Penyakit itu dipicu kandungan logam berat yang masuk ke tubuh melalui ikan dan kerang dari Teluk Minamata yang mereka konsumsi. Chisso Corporation, produsen pupuk kimia pengguna karbit, produsen petrokimia dan plastik, menjadi tersangka pencemar.

Antara tahun 1932-1968 Chisso diperkirakan membuang metil merkuri ke Teluk Minamata sebanyak 27 ton. Butuh perjuangan keras dan panjang. Akhirnya jutaan dollar AS pun dikeluarkan Chisso.

Selain dampak fisik, penyakit Minamata juga memutus ikatan sosial. Di satu sisi, korban menuntut tanggung jawab Chisso, di sisi lain karyawan Chisso terganggu. Diskriminasi muncul, seperti saat melamar pekerjaan atau pasangan hidup. Tak sedikit orang menyembunyikan identitas, menghindari penolakan.

”Kami harus bekerja keras mengubah situasi. Dari kemalangan menjadi contoh yang baik,” katanya. Stigma negatif Minamata di seantero dunia membuat pemerintah kota dan warga bekerja keras dua kali lipat. Itu sebabnya mereka memasang standar tinggi kebersihan. Sejarah mengajarkan betapa vitalnya lingkungan dan kesehatan.

Menatap ke depan

Tahun 1977-1990, pemerintah menggagas Proyek Pencegahan Polusi. Proyek itu berongkos 48,5 miliar yen (setara Rp 4,8 triliun dengan kurs 1 yen>Rp 100). Di antaranya untuk mereklamasi pantai Teluk Minamata seluas 58 hektar, yang kini menjadi Eco-park.

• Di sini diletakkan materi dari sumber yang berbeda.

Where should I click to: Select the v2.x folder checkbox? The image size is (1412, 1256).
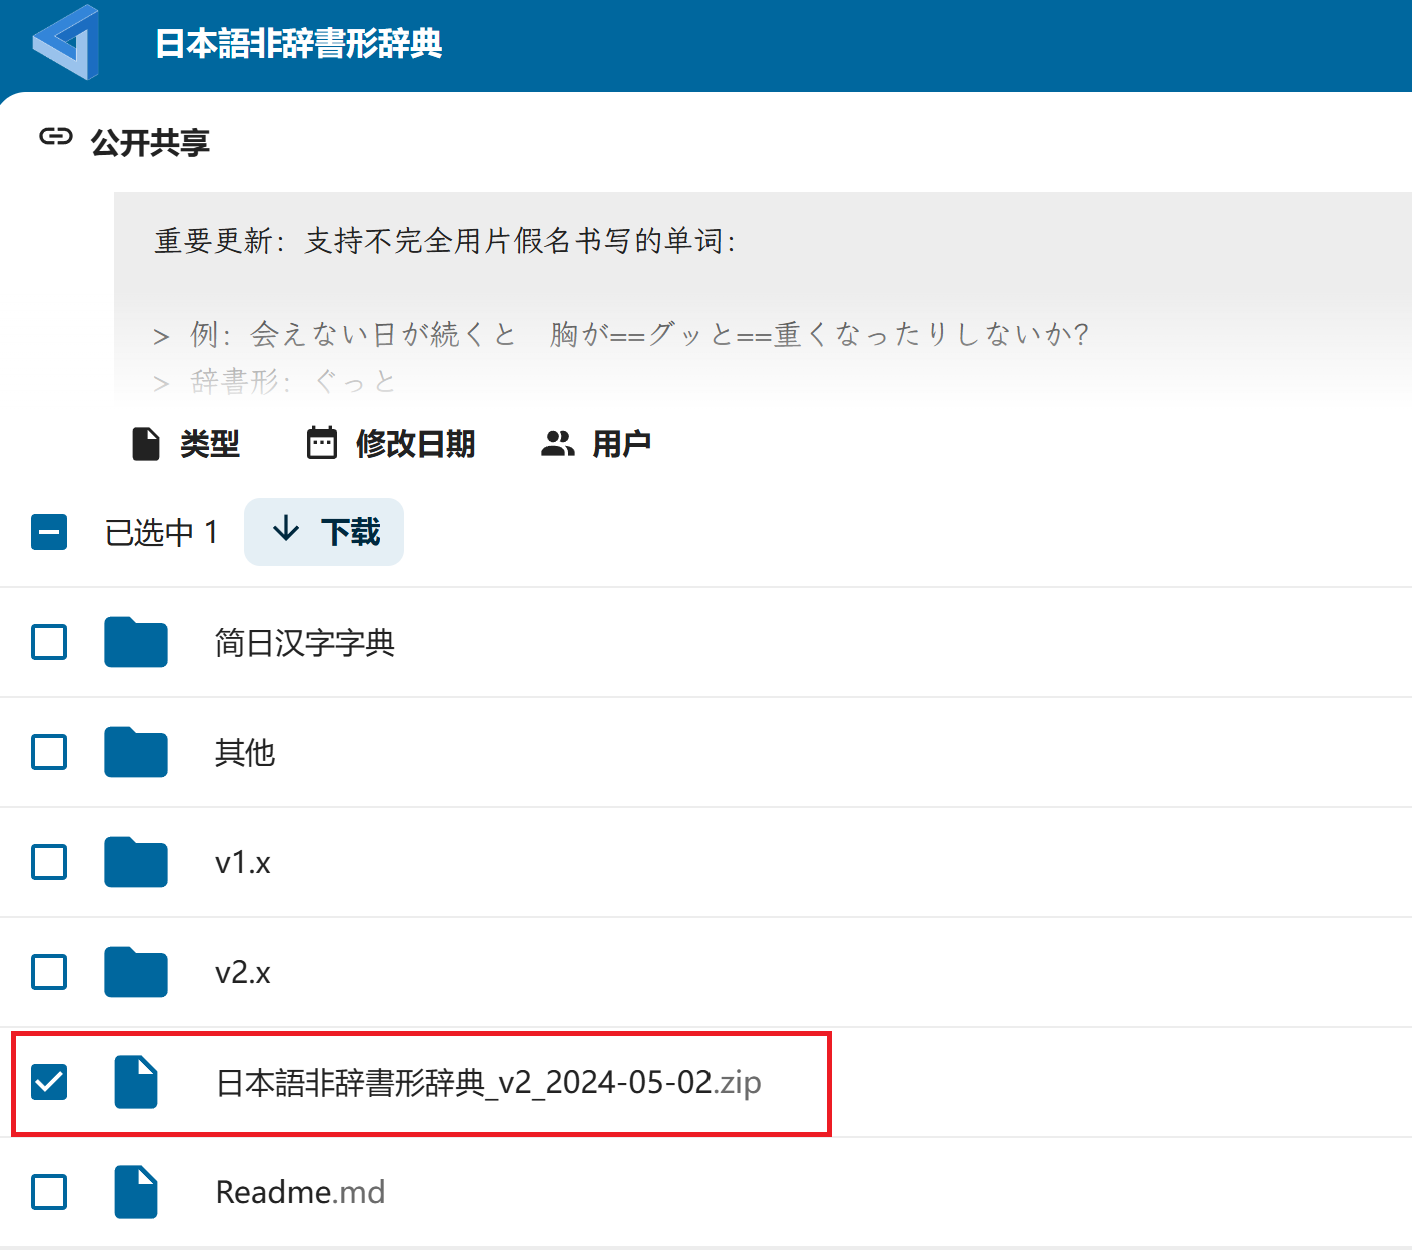click(x=49, y=972)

Di atas lahan dengan ikon Monumen Peringatan Korban Penyakit Minamata itu digelar peringatan tahunan setiap 1 Mei. Semua warga hadir. ”Kami berusaha memulihkan ikatan kekeluargaan yang renggang. Ini sangat penting,” kata anggota staf Dinas Lingkungan Hidup dan Kesejahteraan Kota Minamata, Shinya Osaki. Salah satunya dengan mengembangkan kegiatan bersama (yorokai) seperti di Desa Okawa, Minamata.

Namun, kompensasi tak mengubah apa pun. Warga meminta Chisso ditutup. ”Saya tak bisa menerima ulah Chisso,” kata Shinobu Sakamoto (50-an) terbata. Ia didiagnosa celebral palsy, penyakit gangguan kontrol terhadap fungsi gerak akibat gangguan otak saat berkembang, yang dikaitkan dengan akumulasi logam berat dalam tubuh.

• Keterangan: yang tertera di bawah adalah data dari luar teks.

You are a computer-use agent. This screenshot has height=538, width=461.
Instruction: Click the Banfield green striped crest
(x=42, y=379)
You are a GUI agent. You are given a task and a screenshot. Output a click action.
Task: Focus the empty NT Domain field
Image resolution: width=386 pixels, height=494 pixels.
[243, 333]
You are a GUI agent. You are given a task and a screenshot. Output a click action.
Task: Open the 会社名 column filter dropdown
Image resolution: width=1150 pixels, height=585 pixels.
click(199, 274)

Wali Kota Minamata Katsuragi Miyamoto mengaku memahami derita warga. Ia sulit menjawab, kenapa pemerintah menghentikan investigasi. Ia mengaku fokus bekerja untuk memastikan keselamatan warga Minamata di masa depan.

Misinya, menjadikan kota Minamata sebagai tempat belajar kelas dunia, betapa jasa lingkungan tak bisa ditukar apa pun. Satu Minamata sudah lebih dari cukup.